** Exercise tasks **
a) Answer these from the commentary on the Trump impeachment trial, one line each:
(i) Which three kinds of contest does the opening paragraph name?
(ii) According to the writer, how long ago was the trial process envisioned?
(iii) By what margin was the trial voted Constitutional?
b) Write the next part of the commentary on the Trump impeachment trial, picking up after its final sentence.

There probably is a good time before most contests to discuss the rules, whether in sports, chess or civil trials. Trying to do so in the middle of the game almost never works.
Holding a formal, if emotional, Constitutional debate to open the impeachment trial for Donald Trump's inciting actions that built to the climax of a mob attack on the U.S. Capitol over whether the trial is exactly what envisioned 250 years ago only underscored that this contest is a baldly partisan political match. It is not anything regarding justice.
The Senate voted previously to proceed with the trial on a procedural vote, so replaying the same questions, this time with hours of precedent-citing debate and powerful video clips, was sure to come out the same way. Yes, the trial is Constitutional — as voted by a bare majority of the senators present.

** Provided material **
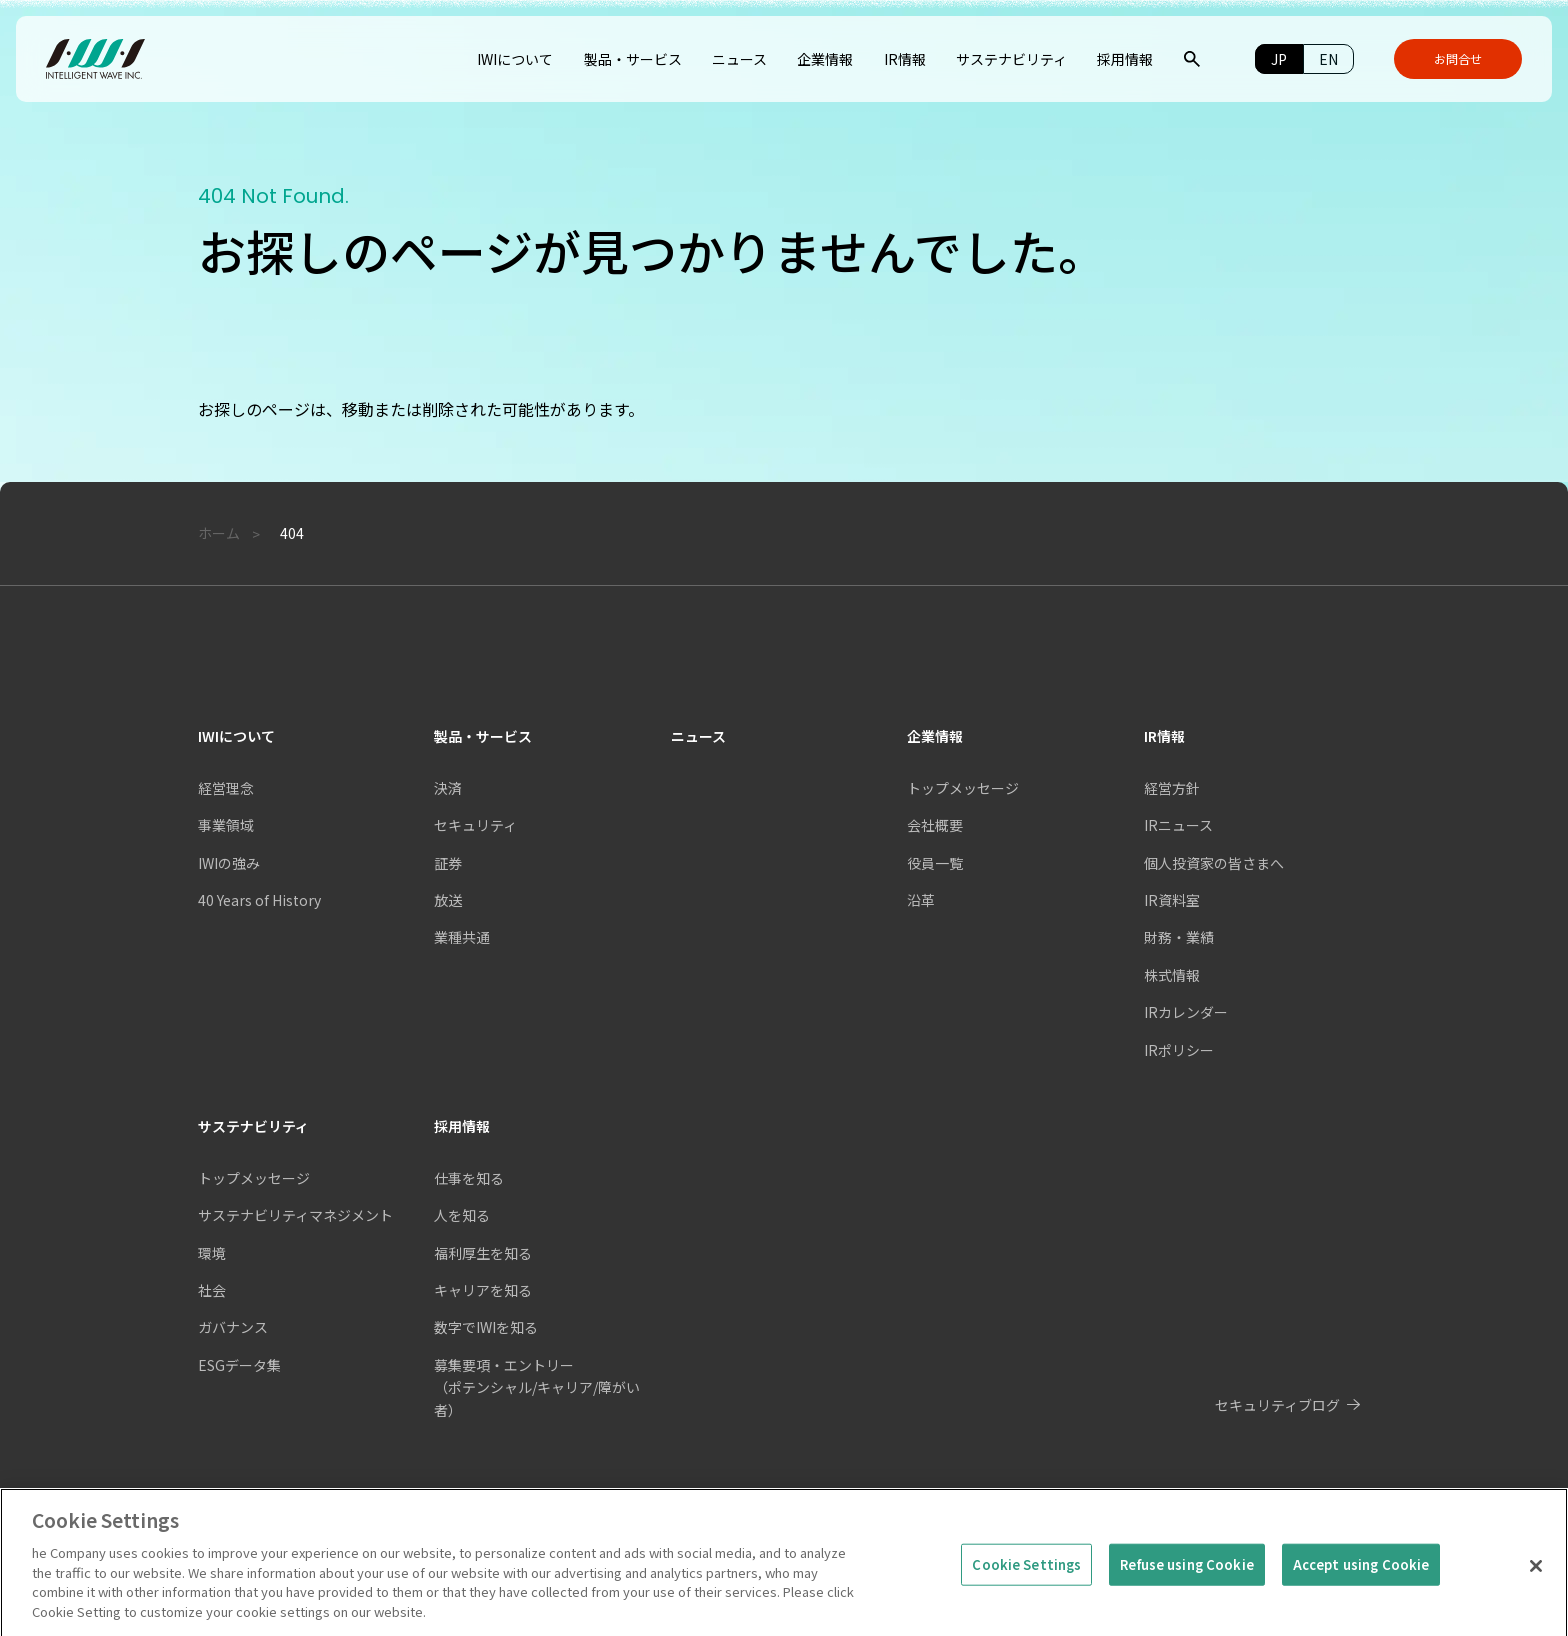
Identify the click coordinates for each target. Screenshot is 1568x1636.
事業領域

** Results of the tasks **
a)
(i) Sports, chess and civil trials.
(ii) 250 years ago.
(iii) By a bare majority of the senators present.

b)
Let's face it. Almost along straight partisan party lines, 56-44, with six Republican defectors, the bulk of Republican senators doubled down yesterday toward insisting that by the rules alone, there should be no accounting for rioting insurrectionists, no chance to assess Trump's responsibility. They foreshadow their inevitable vote against conviction when the trial comes to an end days from now.
Of course, the Republican bloc vote, a loser in this rules discussion, is likely to "win," since conviction requires two-thirds of the Senate.
Republican senators wanted to look anywhere but at the events of Jan. 6.
Following the rules
On some level, the Constitutional debate only helped prove that this whole impeachment trial is about following rules.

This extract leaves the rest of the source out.